Experimental controls and analysis
- Positional confounds: explicitly control and report the distribution of last-update positions (and distances) to disentangle PI from positional/recency biases beyond “fixed-length” conditions.
- Update scheduling: evaluate contiguous vs interleaved updates, variable inter-update gaps, burstiness, and curriculum-like segmentations to isolate factors driving interference.
- Decoding and prompting sensitivity: systematically vary decoding strategies (greedy, beam, temperature), output-format constraints, and prompt templates to quantify robustness of IES and decay slopes.
- Scoring robustness: clarify and test robustness of exact-match scoring versus tolerant matching (tokenization-aware, normalization, synonyms), to separate PI-driven errors from parsing/formatting mismatches.
- Language and tokenizer dependence: replicate in multiple languages and tokenizers (BPE vs unigram vs SentencePiece variants) to test whether word/token length effects are tokenizer artifacts.
Metrics, statistics, and scaling
- IES validation: provide formal goodness-of-fit for the claimed log-linear decay (fit statistics, confidence bands), and sensitivity of IES to choice of log base, range of update counts, and sampling noise.
- Variance explained: the regression explains ~26% of IES variance; identify additional predictors (pretraining data size/diversity, training compute, RLHF strength, pretraining objectives, positional encoding variants) via multivariate analyses.
- Capacity thresholds: define and report explicit capacity points (e.g., interference load at 90%→50%→10% accuracy) to enable standardized comparisons and scaling-law analyses.
- MoE hypothesis testing: directly measure active parameters, routing entropy, and expert overlap to test the conjecture that effective active capacity (not nominal parameters) governs interference tolerance.
Mechanistic understanding
- Causal mechanisms: perform mechanistic interpretability (attention head/MLP circuit analyses, probing, causal ablations) to identify how earlier values suppress later ones and why unbinding fails.
- Role of positional encodings: compare RoPE, ALiBi, linear attention, and learned positional schemes to isolate their contribution to PI.
- Theoretical account: develop and test a formal model explaining the observed log-linear decay (e.g., interference-as-softmax competition, retrieval noise models, signal-to-interference frameworks) and predict cross-condition transfers.
- Phase transition characterization: quantify the “phase change” to hallucinations (early-warning indicators, sharpness, hysteresis) and its dependence on load, noise, and decoding.
Mitigation strategies and training interventions
- Beyond prompts: evaluate architectural or algorithmic interventions (gating/unbinding modules, key–value memory slots, retrieval controllers, recurrent/segment-level resets, attention sparsification) that explicitly support selective forgetting.
- Training-time approaches: test pretraining/finetuning curricula for update-tracking, anti-interference contrastive objectives, supervised unbinding, or RL with interference-aware rewards.
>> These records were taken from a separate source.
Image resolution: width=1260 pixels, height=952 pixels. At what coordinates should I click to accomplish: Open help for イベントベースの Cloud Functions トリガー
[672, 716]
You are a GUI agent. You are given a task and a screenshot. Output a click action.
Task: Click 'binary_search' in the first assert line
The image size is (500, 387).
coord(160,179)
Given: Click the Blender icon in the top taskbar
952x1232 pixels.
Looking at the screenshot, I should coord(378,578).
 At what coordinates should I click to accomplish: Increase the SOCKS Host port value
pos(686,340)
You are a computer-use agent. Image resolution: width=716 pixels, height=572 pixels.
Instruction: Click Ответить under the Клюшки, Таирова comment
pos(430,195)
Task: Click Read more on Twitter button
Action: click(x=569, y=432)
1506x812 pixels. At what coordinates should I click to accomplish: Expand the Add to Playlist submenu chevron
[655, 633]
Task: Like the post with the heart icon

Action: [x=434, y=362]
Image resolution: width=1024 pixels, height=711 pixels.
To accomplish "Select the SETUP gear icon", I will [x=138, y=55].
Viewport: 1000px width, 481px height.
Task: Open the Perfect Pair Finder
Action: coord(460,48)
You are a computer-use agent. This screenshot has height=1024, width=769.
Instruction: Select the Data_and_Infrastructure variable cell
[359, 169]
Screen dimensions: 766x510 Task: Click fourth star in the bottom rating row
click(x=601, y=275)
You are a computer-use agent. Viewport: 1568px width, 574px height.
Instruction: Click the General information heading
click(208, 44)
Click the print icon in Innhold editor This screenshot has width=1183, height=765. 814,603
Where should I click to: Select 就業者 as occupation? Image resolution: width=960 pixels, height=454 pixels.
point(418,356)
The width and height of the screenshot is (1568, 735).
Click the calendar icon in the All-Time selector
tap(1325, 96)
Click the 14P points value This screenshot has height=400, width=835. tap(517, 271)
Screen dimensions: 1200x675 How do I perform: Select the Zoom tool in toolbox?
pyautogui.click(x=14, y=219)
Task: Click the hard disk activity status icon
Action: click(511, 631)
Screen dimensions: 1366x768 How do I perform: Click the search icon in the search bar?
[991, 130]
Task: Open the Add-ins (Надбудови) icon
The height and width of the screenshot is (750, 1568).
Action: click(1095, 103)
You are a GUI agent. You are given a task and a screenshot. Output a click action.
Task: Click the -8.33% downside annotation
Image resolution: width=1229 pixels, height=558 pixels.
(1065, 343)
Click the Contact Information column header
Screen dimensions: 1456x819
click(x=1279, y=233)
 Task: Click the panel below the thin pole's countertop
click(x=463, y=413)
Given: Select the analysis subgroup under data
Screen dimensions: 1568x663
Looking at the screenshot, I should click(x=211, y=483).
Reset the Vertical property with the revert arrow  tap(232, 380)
- Tool-mediated strategies: assess whether planner/executor decompositions, iterative reading with scratchpads, or external memory APIs reduce PI under compute/time budgets.
- Cost–performance tradeoffs: systematically evaluate whether allowing more inference-time compute (CoT, multi-pass rereading) yields durable PI mitigation relative to latency/throughput constraints.
Human–LLM comparison
- Matched human baselines: run human experiments on the exact stimuli and protocols (including value-length manipulations) to directly quantify plateau effects and compare curves, not just cite prior literature.
- Instructional control: test whether structured, machine-targeted control signals (tags/markers) approximate human directed forgetting better than natural language, and whether models learn to obey them after finetuning.
- Individual-differences analogs: examine whether model-to-model variation in IES predicts performance on other WM-like tasks (list updating, n-back, binding/unbinding), mirroring human factor structure.
Evaluation protocol and reproducibility
- Benchmark release: publish datasets, generators, parsing/scoring code, and evaluation harnesses (including prompts and all decoding settings) for exact replication and extension.
- Stress limits: explore beyond current bounds (more than 46 keys, longer horizons) while ensuring models remain within context windows, to test whether any plateau emerges at extreme scales.
- Output normalization and error taxonomy: standardize error categories (prior-value retrieval, off-key, off-value hallucination) and report per-model distributions to facilitate comparative diagnostics.
Applicability and broader impacts
- Downstream impacts: quantify PI effects in applied settings where “latest value” is critical (EHR triage, financial feeds, software configuration diffs) and estimate real-world error rates.
- Safety considerations: investigate whether PI-induced retrieval of outdated information contributes to harmful outputs and how safeguards (e.g., provenance tracing, freshness checks) can be integrated.
Practical Applications
Overview
Based on the paper’s findings that proactive interference (PI) within the prompt—not sheer context length—drives a log-linear collapse in LLM retrieval accuracy, the most practical applications revolve around (1) evaluating and selecting models by interference tolerance, and (2) redesigning data flows, prompts, and systems to reduce or externalize interference. Below are actionable use cases for industry, academia, policy, and daily life, grouped by deployment timeline.
Immediate Applications
These can be deployed now with existing models and tooling, focusing on process, engineering, and evaluation changes rather than architectural breakthroughs.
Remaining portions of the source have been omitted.